---------- DATASET RECORDS

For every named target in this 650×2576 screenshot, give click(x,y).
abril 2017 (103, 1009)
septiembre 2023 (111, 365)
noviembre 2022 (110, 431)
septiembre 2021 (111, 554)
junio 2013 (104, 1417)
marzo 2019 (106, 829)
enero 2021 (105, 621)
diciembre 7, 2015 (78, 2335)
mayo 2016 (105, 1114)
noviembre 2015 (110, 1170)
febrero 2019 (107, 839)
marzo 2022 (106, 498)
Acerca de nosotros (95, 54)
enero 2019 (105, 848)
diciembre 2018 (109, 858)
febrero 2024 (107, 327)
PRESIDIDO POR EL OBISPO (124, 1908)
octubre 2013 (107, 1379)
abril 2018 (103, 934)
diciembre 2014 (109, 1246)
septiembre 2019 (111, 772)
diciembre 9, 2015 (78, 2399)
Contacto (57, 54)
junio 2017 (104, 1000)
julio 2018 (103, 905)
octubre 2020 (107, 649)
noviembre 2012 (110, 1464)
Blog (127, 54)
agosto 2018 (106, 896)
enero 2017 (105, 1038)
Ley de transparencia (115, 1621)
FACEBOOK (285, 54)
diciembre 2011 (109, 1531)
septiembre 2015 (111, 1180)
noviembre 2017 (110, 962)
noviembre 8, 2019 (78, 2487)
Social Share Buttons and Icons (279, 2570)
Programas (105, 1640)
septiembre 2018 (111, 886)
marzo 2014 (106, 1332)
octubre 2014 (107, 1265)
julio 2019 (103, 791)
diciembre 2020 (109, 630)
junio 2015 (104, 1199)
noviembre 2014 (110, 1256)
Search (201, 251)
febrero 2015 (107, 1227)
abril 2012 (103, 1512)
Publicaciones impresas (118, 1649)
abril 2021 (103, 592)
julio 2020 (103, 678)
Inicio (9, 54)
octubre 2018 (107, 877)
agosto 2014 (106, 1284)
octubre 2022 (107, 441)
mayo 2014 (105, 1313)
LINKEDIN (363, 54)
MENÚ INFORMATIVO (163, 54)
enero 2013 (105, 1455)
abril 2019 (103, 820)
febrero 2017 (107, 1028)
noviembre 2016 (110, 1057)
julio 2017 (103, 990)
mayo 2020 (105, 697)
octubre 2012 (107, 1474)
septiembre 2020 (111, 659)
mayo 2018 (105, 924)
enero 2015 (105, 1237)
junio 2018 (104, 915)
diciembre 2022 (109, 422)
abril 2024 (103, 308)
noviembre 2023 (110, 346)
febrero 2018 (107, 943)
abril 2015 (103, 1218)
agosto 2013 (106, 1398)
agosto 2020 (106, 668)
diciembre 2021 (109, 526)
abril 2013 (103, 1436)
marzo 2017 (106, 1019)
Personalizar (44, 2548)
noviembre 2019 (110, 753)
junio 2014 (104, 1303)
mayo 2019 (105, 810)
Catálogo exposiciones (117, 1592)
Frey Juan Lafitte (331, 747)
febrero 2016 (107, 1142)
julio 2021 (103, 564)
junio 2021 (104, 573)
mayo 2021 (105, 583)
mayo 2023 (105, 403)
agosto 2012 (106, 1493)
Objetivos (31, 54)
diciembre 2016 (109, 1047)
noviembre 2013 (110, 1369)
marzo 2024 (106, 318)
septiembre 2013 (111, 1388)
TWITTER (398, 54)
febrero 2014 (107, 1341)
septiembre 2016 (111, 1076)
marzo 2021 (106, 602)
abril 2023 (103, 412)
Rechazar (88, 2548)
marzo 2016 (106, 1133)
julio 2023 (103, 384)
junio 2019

--------------------

PROBLEM TO WORK ON
Taking the lines above, repeat exactly those from the line that contains "marzo 2022 (106, 498)" through the line that contains "septiembre 2019 (111, 772)", and both of those lines as well. Include nothing else.

ANSWER SPACE
marzo 2022 (106, 498)
Acerca de nosotros (95, 54)
enero 2019 (105, 848)
diciembre 2018 (109, 858)
febrero 2024 (107, 327)
PRESIDIDO POR EL OBISPO (124, 1908)
octubre 2013 (107, 1379)
abril 2018 (103, 934)
diciembre 2014 (109, 1246)
septiembre 2019 (111, 772)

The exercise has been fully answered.